On Monday, the United States of America inaugurated Barack Hussein Obama for a second term. What does this mean for beer lovers? Will Obama ignore the progress he’s made on the homebrew and craft brew fronts? Or will he advance with a new, ambitious agenda to match the unprecedented expansion of these noble crafts, most interestingly in the battleground states of Colorado and North Carolina?
Following typical Beltway punditry, I’ll prognosticate that, based on his previous term, President Obama will continue his support for good beer. After all, this was the President who brewed official White House Honey Ale and Porter.
All this lowly beer pundit can say is: Quad more years! Quad more years!
In that vein, let’s examine some quads, short for quadrupel. The style originated in Belgium and is based on a strong, bold style brewed by the Trappist monks. Its forbearers are the tripel and dubbel styles. The quad takes the strength of the tripel, borrows the dark style of the dubbel, and kicks it up a notch.
Sound good? Well it is.
In my careful sociological observations of the typical CC beer drinker, I’ve concluded that there is a pattern that follows another four-year cycle. CC students come to CC with some, but mainly no beer knowledge and proceed to OD (in the not an actual OD sense) on cheap, abundant major brands. That’s your Buds, Millers, Coors, and since this is CC, PBRs. Yet, as CC instills (and distills) our critical thinking abilities, our palettes refine similarly. Usually, by the end of the sophomore year, bloated CC students look into the craft brew scene. Weber Liquors’ formerly narrow aisles widen as sixers, four packs, and bombers come into the beer aspirant’s view.
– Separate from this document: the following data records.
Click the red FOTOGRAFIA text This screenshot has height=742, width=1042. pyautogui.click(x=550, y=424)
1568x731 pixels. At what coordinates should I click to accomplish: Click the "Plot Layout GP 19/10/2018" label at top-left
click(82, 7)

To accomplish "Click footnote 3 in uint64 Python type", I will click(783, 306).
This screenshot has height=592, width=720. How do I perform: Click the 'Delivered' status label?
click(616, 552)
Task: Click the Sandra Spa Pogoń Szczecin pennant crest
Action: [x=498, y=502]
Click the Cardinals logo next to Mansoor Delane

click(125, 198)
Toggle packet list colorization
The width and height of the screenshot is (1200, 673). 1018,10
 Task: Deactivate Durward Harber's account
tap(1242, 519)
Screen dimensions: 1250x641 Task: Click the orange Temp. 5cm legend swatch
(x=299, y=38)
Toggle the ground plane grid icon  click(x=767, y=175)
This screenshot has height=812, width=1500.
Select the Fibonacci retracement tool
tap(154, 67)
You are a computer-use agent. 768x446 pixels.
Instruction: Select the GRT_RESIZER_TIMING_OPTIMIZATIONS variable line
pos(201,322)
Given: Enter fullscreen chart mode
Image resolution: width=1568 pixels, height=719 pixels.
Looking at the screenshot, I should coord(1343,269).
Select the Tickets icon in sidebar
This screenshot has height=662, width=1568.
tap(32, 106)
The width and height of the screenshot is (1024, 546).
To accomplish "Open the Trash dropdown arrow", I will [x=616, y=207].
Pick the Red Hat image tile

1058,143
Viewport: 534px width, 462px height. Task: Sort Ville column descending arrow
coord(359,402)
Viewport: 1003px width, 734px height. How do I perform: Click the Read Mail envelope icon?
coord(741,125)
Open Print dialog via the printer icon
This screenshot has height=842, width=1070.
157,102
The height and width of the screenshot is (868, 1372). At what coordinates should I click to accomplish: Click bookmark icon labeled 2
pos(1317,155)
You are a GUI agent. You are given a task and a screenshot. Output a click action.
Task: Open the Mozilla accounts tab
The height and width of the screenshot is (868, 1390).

A sense of intrigue and adventure accompanies the fresh world of not-shit beer. The beer aspirant starts off small, buying something light, pale, and unassuming. After tackling the first rung, the aspirant moves to darker beers: porters, stouts…perhaps even a double black IPA. Somewhere in here, they’ll goes through their IPA stage, where anything less bitter than a Stone Ruination isn’t worth a second look. Then, by the end of junior year, the beer drinker looks wistfully back to his roots in the ambers, lagers, and other ales and asks if there are more sophisticated or stronger versions of the beers he once downed by the pitcher.
Dubbels, tripels, and quads are for those wayward explorers.
Over break, I visited a fancy, overpriced Belgian gastro-pub in my hometown. The Mussel Bar in Bethesda, MD specializes in imports, mainly from Belgium. (The off-putting spelling of quadrupel, tripel, and dubbel derive from that confused bilingual country.) In an attempt to impress my high school friend with my new go-to style, I ordered a De Landtsheer Malheur 12. The beer has a sweet malt and slight hoppiness. It’s bready and the alcohol, though carefully masked, firmly maintains its presence. The proportions of the beer meld quite well. As it seems with all breweries in Belgium, De Landtsheer is brewed by an overly experienced craftsman (fifth-generation to be exact). During both world wars, the Germans confiscated his family’s kettles; I’m happy they persevered.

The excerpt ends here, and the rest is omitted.